Alfonso V "the Magnanimous",
King of Aragon 1416-1458 and Naples, (1394-1458)
Born circa 1394
Died 27 June 1458
Married 12 June 1415 Valencia
Maria of Castile, daughter of Enrique III 'the Infirm',
King of Castile and Leon 1390-1406 and Catherine of
Lancaster
Born 14 November 1401 Segovia
Died 4 September 1458 Valencia
Child by (a) Margarita de Hijar, daughter of Juan Fernandez
de Hijar, 1.Duque de Hijar, 1.Duque de Aliaga and Catalina
de Beaumont
Children by (b) Giraldona Carlino
King of Aragon from 1416 after he had defeated Louis III of Naples,
Queen Joanna II of Naples adopted him in 1421. They quarrelled and, after
her death in 1435, Alfonso had to contest the throne of
Naples with a rival claimant, Rene of Anjou. In 1442 he defeated Rene
and remained in Naples for the rest of his life.
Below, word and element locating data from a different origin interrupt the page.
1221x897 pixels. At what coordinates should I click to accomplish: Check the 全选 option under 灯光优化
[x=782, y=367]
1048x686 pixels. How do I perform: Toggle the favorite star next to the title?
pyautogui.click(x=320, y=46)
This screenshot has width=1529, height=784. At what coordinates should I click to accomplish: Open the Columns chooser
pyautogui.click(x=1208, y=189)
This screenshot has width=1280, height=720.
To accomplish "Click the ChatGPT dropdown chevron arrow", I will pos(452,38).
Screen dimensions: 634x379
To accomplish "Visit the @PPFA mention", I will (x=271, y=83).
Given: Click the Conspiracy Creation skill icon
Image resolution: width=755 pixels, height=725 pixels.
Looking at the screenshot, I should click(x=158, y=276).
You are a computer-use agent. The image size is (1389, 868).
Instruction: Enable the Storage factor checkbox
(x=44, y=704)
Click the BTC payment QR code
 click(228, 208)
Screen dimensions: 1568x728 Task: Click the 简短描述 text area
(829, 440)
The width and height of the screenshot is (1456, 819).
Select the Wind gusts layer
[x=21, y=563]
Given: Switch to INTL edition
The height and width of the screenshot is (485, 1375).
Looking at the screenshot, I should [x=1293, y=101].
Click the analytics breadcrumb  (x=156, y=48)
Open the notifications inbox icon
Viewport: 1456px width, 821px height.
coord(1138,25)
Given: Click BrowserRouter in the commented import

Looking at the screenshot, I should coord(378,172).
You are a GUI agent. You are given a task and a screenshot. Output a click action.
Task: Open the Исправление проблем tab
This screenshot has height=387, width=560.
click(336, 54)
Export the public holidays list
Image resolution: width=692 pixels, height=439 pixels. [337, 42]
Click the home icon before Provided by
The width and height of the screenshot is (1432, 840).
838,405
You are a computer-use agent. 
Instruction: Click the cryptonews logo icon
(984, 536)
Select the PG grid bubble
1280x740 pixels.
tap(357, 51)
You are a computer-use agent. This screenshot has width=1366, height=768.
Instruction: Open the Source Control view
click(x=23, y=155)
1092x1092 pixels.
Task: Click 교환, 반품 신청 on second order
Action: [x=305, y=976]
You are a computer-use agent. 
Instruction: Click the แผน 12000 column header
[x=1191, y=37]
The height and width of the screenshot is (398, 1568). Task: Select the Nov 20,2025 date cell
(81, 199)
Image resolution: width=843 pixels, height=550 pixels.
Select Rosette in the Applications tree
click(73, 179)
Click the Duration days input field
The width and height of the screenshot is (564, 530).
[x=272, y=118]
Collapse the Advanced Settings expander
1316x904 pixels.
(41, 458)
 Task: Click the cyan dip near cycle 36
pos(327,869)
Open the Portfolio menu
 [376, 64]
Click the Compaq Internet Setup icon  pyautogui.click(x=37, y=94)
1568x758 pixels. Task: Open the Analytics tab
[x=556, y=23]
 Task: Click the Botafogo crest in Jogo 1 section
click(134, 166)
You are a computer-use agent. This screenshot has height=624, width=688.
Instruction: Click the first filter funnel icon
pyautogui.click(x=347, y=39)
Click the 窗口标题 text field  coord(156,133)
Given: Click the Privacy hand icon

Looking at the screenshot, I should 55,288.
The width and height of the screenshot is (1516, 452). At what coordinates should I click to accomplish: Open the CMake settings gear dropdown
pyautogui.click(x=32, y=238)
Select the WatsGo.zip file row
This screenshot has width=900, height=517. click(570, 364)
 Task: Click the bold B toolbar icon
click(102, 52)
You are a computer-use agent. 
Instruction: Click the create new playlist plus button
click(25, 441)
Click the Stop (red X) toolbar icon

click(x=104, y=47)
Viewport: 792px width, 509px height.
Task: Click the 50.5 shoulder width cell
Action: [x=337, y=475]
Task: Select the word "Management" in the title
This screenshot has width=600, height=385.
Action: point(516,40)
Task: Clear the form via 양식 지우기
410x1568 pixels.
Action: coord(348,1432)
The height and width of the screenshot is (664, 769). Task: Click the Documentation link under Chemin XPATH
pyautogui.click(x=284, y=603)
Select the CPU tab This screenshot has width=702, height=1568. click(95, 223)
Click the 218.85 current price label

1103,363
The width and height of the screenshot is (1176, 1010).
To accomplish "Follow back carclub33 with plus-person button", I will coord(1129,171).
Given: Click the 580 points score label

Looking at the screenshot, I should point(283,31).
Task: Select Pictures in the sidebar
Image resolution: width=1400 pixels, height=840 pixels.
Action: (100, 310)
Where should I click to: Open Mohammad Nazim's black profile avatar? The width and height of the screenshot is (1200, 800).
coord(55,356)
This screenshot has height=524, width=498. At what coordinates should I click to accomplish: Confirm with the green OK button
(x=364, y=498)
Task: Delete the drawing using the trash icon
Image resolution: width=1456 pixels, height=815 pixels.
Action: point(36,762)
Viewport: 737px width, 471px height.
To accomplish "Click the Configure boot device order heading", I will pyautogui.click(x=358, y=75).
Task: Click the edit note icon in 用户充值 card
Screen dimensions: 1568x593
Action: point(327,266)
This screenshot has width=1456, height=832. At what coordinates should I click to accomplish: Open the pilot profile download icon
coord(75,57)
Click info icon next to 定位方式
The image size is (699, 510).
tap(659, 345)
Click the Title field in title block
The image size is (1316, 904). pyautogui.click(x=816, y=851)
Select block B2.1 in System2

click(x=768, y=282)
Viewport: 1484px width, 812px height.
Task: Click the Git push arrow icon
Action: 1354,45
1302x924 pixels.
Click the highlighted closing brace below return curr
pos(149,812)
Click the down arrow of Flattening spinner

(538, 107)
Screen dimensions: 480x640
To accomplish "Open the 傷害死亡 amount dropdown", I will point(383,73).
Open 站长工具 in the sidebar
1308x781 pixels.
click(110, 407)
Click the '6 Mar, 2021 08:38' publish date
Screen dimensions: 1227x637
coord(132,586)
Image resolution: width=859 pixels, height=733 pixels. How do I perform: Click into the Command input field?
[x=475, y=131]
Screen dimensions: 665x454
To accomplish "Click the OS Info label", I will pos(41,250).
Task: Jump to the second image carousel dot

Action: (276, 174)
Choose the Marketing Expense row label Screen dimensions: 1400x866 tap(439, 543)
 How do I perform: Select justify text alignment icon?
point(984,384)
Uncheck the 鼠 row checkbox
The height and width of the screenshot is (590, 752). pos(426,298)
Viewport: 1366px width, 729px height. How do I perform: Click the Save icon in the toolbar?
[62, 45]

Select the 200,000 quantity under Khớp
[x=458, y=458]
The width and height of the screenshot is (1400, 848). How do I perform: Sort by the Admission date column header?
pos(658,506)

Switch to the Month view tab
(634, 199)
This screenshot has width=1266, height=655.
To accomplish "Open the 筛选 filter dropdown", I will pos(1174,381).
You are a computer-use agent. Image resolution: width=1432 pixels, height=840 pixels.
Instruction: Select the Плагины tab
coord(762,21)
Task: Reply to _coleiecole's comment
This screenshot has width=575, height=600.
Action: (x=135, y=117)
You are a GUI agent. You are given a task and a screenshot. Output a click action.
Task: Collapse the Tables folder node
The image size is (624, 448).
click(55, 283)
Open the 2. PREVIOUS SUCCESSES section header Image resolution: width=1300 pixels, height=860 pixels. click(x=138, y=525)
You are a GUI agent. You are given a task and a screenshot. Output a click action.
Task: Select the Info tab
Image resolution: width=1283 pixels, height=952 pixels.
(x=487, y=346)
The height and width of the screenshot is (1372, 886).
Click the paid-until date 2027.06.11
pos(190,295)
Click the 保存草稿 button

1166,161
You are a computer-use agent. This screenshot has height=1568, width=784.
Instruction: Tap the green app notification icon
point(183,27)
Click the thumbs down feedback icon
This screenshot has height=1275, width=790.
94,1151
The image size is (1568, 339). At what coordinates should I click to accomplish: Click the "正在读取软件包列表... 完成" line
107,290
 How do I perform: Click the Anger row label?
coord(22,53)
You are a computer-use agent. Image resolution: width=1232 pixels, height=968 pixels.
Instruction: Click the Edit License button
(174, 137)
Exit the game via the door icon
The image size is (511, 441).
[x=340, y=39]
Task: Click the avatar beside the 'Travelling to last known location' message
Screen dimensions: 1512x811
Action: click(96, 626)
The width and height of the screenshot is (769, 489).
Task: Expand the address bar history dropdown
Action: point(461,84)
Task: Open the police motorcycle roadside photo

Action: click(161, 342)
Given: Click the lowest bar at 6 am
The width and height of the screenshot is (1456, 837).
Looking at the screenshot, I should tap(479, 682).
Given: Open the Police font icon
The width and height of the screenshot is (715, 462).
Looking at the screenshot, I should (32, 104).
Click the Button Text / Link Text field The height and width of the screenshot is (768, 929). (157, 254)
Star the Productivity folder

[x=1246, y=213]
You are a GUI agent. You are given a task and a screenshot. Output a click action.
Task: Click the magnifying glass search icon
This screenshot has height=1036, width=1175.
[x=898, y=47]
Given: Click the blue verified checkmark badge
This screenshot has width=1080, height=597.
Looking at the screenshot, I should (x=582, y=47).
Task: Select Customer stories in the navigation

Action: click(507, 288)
He earned his epithet of 'the Magnanimous' by refusing to be told even
the names of those involved in an abortive plot against him at the time
of his accession, so that they went unpunished. He was more interested
in his Italian realms of Naples and Sicily than in Aragon, where he left
his Queen, Maria of Castile, as Regent. She proved herself an able administrator,
but became estranged from the King after a fit of jealousy. Being childless
herself led her to cause his pregnant mistress, one of her own ladies-in-waiting,
to be strangled. Alfonso never forgave her or saw her again for the remaining
twenty-six years of their marriage, though strangely they died within a
few months of each other in 1458.
A leading figure of the early Renaissance, he favoured men of letters.
Also his devotion to the classics was such that a reading from Quintus
Curtius is said to have cured him of a severe illness.